Jessy Wilson’s new clip for “LA Night,” premiering exclusively below, stands on its own as a music video. But the Brooklyn-born, Nashville-based singer has bigger things in mind for it.
Directed by Emerson Kyle, “LA Night” is part of a 19-minute short film Wilson is putting together that will incorporate other songs — “Oh Baby” and “Clap Your Hands” prior to “LA Night” — from the R&B/rock singer’s debut solo album Phase, which was produced by Black Keys drummer Patrick Carney. The full piece and its “loose storyline” is essentially a tribute to Wilson’s adopted home base, where she moved after touring as a backup singer with Alicia Keys and also formed the duo Muddy Magnolias.
“It focuses on the Nashville I’ve come to know in the six years I’ve been living here — the more diverse, urban backdrop of Nashville that people don’t usually get to see,” Wilson tells Billboard. “Nashville has this big and robust creative community, with beings who are eccentric and vibrant, that live on the fringes outside of what it’s known for, which is country music. I wanted to do the film just so I could shine a light on all of these people who have been a huge part of my inspiration and haven’t really had the focus or the light shined on them otherwise.”
But though it’s just one part of that larger piece, “LA Night” is particularly personal for Wilson, putting some flesh on an autobiographical song that she says “reflects on my journey as a musician in general.” In it Wilson reconnects with “my younger self and that ambition and disposition towards music I had when I was a child and everything was new and I hadn’t had any experiences that would leave me with a bitter taste. She represents when everything felt fresh and possible, so the video is about reconnecting with that inner child, that inner creative being and bringing her back to life and nurturing her and loving her and looking for her. That’s why in the video I’m looking for her in the streets, and then when we find each other we embrace.”
With Phase and her association with Carney, Wilson has done that in her real life as well. She sought a meeting with Carney shortly after the unpleasant 2017 breakup of Muddy Magnolias, when Wilson was looking to forge a career of her own. “I had always admired his playing style,” she says, “and then I learned he was a producer. I had a pretty big hunch that working with him would be a great fit.” That proved to be the case, and the association helped Wilson net a solo deal (with Thirty Tigers Records) and some opening spots on the Black Keys fall tour. She’ll play a short east coast headlining run during December, and while 2020 plans are being hatched Wilson is also planning to “head back into the studio to just explore what’s there since I haven’t been in that space for some months.
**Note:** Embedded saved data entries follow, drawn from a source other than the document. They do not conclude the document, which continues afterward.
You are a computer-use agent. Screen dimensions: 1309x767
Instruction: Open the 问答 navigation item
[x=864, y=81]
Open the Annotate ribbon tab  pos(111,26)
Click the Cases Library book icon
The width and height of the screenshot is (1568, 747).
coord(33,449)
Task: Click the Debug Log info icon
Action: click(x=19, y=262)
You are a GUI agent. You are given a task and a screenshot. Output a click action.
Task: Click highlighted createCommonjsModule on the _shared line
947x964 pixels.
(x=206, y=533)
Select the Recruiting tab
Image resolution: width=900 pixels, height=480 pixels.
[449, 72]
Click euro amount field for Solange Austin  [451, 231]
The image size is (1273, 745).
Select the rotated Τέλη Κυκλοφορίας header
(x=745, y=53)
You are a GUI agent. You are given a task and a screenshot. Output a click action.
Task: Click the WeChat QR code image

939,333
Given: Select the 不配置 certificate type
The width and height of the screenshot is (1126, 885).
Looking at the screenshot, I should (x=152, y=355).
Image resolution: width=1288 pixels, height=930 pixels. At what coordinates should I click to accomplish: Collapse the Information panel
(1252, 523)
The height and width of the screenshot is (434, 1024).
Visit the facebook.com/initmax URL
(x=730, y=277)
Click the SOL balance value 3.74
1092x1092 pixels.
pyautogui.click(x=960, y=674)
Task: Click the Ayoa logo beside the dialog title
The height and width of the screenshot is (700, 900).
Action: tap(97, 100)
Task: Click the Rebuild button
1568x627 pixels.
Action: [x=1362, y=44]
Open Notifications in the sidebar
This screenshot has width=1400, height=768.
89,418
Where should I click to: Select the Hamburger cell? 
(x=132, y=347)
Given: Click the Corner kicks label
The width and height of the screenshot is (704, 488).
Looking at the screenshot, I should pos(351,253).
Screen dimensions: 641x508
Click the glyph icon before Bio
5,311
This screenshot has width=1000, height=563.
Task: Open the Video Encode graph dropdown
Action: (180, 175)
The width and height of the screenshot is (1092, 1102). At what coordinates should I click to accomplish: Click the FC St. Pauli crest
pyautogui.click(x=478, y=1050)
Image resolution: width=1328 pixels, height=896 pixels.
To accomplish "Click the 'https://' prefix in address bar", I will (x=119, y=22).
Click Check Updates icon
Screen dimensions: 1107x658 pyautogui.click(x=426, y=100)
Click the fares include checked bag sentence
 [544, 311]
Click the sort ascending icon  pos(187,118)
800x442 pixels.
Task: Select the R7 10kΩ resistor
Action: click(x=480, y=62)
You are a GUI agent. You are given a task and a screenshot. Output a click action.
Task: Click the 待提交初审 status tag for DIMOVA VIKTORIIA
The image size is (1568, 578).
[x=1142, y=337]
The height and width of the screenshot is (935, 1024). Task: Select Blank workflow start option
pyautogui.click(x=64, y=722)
“(Carney) and I have already started talking about ideas back and forth, sharing playlists like we did for (Phase),” Wilson says. “I’ve started writing some and have been listening to a lot of things that I think will inspire the next album and the sonics of the next album. I think I’ll work with Patrick until one of us feels like it doesn’t work anymore, but we’ve committed to making music together as long as it feels good.”